What you have to do
Shift the answer coordinates in the lines between the line that contains "You are a GUI" and the line that contains "coord(197,19)", inclusive, by adding 142 to each number, and write all of those lines out again with the rest of their text unchanged. Leave the pictures out.

Record extracts
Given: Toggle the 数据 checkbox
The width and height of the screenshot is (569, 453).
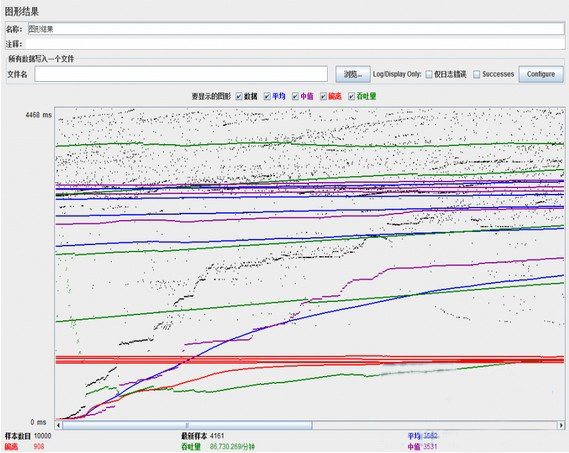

...

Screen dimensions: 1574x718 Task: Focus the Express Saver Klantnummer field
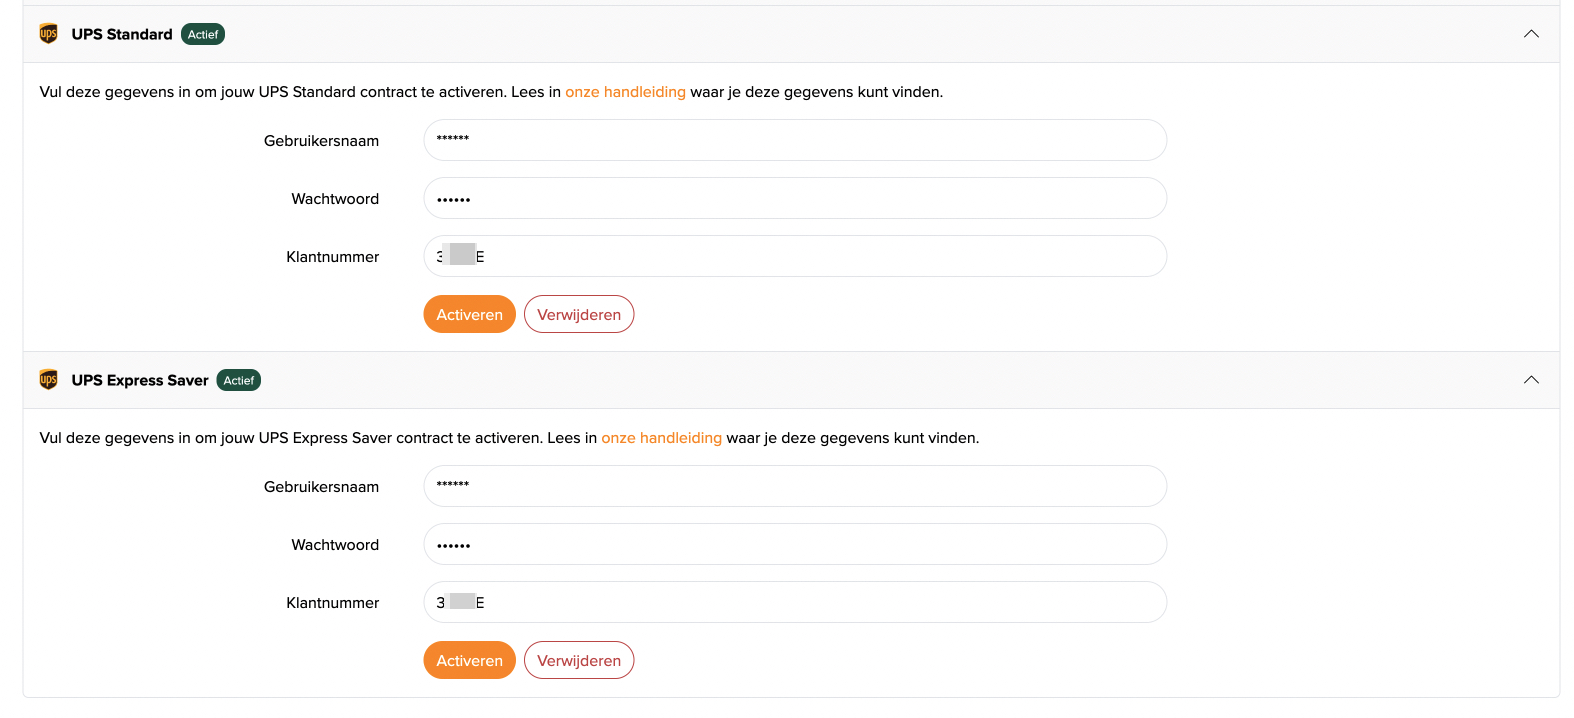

...

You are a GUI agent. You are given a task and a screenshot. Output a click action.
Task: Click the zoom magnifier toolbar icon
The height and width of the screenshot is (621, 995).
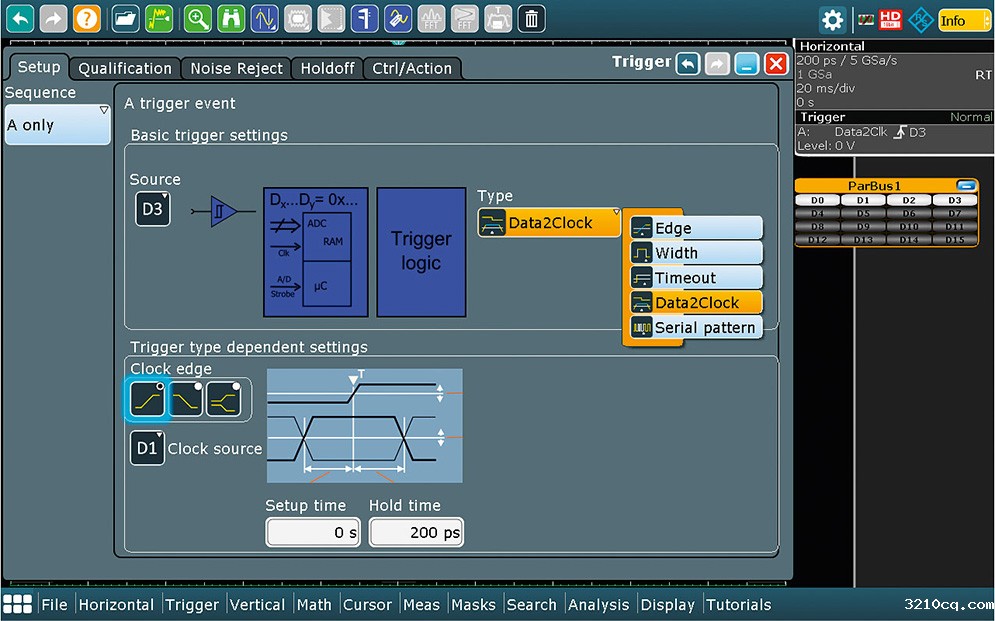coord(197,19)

Exercise solution
You are a GUI agent. You are given a task and a screenshot. Output a click action.
Task: Click the zoom magnifier toolbar icon
The height and width of the screenshot is (621, 995).
coord(339,161)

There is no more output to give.